What the task requires: Write out the records again, swapping "Image resolution" for "Screen resolution" everywhere it occurs and leaving the rest as it is.

[Saved data entries]
------------------------
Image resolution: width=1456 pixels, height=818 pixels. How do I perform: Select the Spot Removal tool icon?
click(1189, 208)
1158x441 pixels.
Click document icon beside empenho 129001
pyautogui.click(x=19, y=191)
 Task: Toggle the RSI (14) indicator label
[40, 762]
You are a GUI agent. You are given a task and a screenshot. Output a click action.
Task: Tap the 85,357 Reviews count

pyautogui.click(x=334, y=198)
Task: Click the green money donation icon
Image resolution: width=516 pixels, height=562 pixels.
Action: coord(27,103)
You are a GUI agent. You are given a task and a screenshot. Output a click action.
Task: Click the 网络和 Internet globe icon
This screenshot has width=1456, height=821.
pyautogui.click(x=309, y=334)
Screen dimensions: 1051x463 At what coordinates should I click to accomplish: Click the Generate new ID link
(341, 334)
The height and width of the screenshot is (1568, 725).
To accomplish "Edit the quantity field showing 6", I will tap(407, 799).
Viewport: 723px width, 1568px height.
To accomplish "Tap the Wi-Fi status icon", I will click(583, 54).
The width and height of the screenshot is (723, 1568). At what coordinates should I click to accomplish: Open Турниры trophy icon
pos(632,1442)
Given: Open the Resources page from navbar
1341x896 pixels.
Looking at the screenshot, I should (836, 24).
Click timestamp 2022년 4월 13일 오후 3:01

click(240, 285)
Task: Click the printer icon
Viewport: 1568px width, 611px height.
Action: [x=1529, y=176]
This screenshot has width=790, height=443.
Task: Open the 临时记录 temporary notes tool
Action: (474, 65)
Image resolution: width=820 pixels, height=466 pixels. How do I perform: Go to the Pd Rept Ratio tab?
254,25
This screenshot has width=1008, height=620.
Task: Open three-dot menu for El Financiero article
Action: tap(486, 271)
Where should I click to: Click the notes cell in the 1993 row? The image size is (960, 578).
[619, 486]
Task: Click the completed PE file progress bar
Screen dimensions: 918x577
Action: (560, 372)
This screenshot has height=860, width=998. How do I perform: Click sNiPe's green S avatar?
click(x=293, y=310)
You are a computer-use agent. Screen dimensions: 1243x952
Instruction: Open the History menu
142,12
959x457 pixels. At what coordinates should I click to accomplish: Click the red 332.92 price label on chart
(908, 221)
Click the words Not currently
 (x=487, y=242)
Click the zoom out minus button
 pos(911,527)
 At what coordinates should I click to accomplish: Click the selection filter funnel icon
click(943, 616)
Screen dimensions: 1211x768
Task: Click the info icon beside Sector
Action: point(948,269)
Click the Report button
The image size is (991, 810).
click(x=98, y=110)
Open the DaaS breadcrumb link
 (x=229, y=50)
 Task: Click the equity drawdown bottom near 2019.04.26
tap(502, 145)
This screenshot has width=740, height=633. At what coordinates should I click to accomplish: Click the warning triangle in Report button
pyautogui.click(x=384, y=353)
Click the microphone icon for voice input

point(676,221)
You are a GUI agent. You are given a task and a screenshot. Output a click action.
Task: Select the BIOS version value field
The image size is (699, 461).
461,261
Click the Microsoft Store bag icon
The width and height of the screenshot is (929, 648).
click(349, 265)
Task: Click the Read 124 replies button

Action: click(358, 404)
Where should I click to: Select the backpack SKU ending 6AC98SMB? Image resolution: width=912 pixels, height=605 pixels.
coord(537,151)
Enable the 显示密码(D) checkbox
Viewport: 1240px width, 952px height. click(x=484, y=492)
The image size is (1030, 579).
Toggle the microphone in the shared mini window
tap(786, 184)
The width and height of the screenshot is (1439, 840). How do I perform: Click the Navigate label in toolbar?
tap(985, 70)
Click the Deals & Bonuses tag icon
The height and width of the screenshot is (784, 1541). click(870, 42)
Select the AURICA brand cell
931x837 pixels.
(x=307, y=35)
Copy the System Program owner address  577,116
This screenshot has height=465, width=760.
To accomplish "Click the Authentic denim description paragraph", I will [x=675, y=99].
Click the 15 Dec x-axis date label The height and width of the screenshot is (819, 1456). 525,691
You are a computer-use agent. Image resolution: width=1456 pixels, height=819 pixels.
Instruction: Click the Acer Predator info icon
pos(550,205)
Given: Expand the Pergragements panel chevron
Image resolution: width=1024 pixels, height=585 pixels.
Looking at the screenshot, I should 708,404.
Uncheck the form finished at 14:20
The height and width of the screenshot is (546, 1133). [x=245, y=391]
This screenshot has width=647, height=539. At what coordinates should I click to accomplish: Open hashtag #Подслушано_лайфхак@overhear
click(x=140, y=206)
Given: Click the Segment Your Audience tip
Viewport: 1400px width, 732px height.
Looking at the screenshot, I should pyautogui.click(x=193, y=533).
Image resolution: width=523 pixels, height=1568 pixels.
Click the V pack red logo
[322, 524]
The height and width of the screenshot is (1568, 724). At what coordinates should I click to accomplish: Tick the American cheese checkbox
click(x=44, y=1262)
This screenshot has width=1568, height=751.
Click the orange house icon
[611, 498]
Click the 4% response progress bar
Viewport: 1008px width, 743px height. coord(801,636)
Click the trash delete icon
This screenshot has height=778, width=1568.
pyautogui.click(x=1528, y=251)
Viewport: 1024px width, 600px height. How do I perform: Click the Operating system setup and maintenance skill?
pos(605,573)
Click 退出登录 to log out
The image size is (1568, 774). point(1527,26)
------------------------
Result of this exercise:
Screen resolution: width=1456 pixels, height=818 pixels. How do I perform: Select the Spot Removal tool icon?
click(1189, 208)
1158x441 pixels.
Click document icon beside empenho 129001
pyautogui.click(x=19, y=191)
 Task: Toggle the RSI (14) indicator label
[40, 762]
You are a GUI agent. You are given a task and a screenshot. Output a click action.
Task: Tap the 85,357 Reviews count

pyautogui.click(x=334, y=198)
Task: Click the green money donation icon
Screen resolution: width=516 pixels, height=562 pixels.
Action: coord(27,103)
You are a GUI agent. You are given a task and a screenshot. Output a click action.
Task: Click the 网络和 Internet globe icon
This screenshot has width=1456, height=821.
pyautogui.click(x=309, y=334)
Screen dimensions: 1051x463 At what coordinates should I click to accomplish: Click the Generate new ID link
(341, 334)
The height and width of the screenshot is (1568, 725).
To accomplish "Edit the quantity field showing 6", I will tap(407, 799).
Viewport: 723px width, 1568px height.
To accomplish "Tap the Wi-Fi status icon", I will click(583, 54).
The width and height of the screenshot is (723, 1568). At what coordinates should I click to accomplish: Open Турниры trophy icon
pos(632,1442)
Given: Open the Resources page from navbar
1341x896 pixels.
Looking at the screenshot, I should (836, 24).
Click timestamp 2022년 4월 13일 오후 3:01

click(240, 285)
Task: Click the printer icon
Viewport: 1568px width, 611px height.
Action: [x=1529, y=176]
This screenshot has width=790, height=443.
Task: Open the 临时记录 temporary notes tool
Action: (474, 65)
Screen resolution: width=820 pixels, height=466 pixels. How do I perform: Go to the Pd Rept Ratio tab?
254,25
This screenshot has width=1008, height=620.
Task: Open three-dot menu for El Financiero article
Action: tap(486, 271)
Where should I click to: Click the notes cell in the 1993 row? The image size is (960, 578).
[619, 486]
Task: Click the completed PE file progress bar
Screen dimensions: 918x577
Action: (560, 372)
This screenshot has height=860, width=998. How do I perform: Click sNiPe's green S avatar?
click(x=293, y=310)
You are a computer-use agent. Screen dimensions: 1243x952
Instruction: Open the History menu
142,12
959x457 pixels. At what coordinates should I click to accomplish: Click the red 332.92 price label on chart
(908, 221)
Click the words Not currently
 (x=487, y=242)
Click the zoom out minus button
 pos(911,527)
 At what coordinates should I click to accomplish: Click the selection filter funnel icon
click(943, 616)
Screen dimensions: 1211x768
Task: Click the info icon beside Sector
Action: point(948,269)
Click the Report button
The image size is (991, 810).
click(x=98, y=110)
Open the DaaS breadcrumb link
 (x=229, y=50)
 Task: Click the equity drawdown bottom near 2019.04.26
tap(502, 145)
This screenshot has width=740, height=633. At what coordinates should I click to accomplish: Click the warning triangle in Report button
pyautogui.click(x=384, y=353)
Click the microphone icon for voice input

point(676,221)
You are a GUI agent. You are given a task and a screenshot. Output a click action.
Task: Select the BIOS version value field
The image size is (699, 461).
461,261
Click the Microsoft Store bag icon
The width and height of the screenshot is (929, 648).
click(349, 265)
Task: Click the Read 124 replies button

Action: click(358, 404)
Where should I click to: Select the backpack SKU ending 6AC98SMB? Screen resolution: width=912 pixels, height=605 pixels.
coord(537,151)
Enable the 显示密码(D) checkbox
Viewport: 1240px width, 952px height. click(x=484, y=492)
The image size is (1030, 579).
Toggle the microphone in the shared mini window
tap(786, 184)
The width and height of the screenshot is (1439, 840). How do I perform: Click the Navigate label in toolbar?
tap(985, 70)
Click the Deals & Bonuses tag icon
The height and width of the screenshot is (784, 1541). click(870, 42)
Select the AURICA brand cell
931x837 pixels.
(x=307, y=35)
Copy the System Program owner address  577,116
This screenshot has height=465, width=760.
To accomplish "Click the Authentic denim description paragraph", I will [x=675, y=99].
Click the 15 Dec x-axis date label The height and width of the screenshot is (819, 1456). 525,691
You are a computer-use agent. Screen resolution: width=1456 pixels, height=819 pixels.
Instruction: Click the Acer Predator info icon
pos(550,205)
Given: Expand the Pergragements panel chevron
Screen resolution: width=1024 pixels, height=585 pixels.
Looking at the screenshot, I should 708,404.
Uncheck the form finished at 14:20
The height and width of the screenshot is (546, 1133). [x=245, y=391]
This screenshot has width=647, height=539. At what coordinates should I click to accomplish: Open hashtag #Подслушано_лайфхак@overhear
click(x=140, y=206)
Given: Click the Segment Your Audience tip
Viewport: 1400px width, 732px height.
Looking at the screenshot, I should pyautogui.click(x=193, y=533).
Screen resolution: width=523 pixels, height=1568 pixels.
Click the V pack red logo
[322, 524]
The height and width of the screenshot is (1568, 724). At what coordinates should I click to accomplish: Tick the American cheese checkbox
click(x=44, y=1262)
This screenshot has width=1568, height=751.
Click the orange house icon
[611, 498]
Click the 4% response progress bar
Viewport: 1008px width, 743px height. coord(801,636)
Click the trash delete icon
This screenshot has height=778, width=1568.
pyautogui.click(x=1528, y=251)
Viewport: 1024px width, 600px height. How do I perform: Click the Operating system setup and maintenance skill?
pos(605,573)
Click 退出登录 to log out
The image size is (1568, 774). point(1527,26)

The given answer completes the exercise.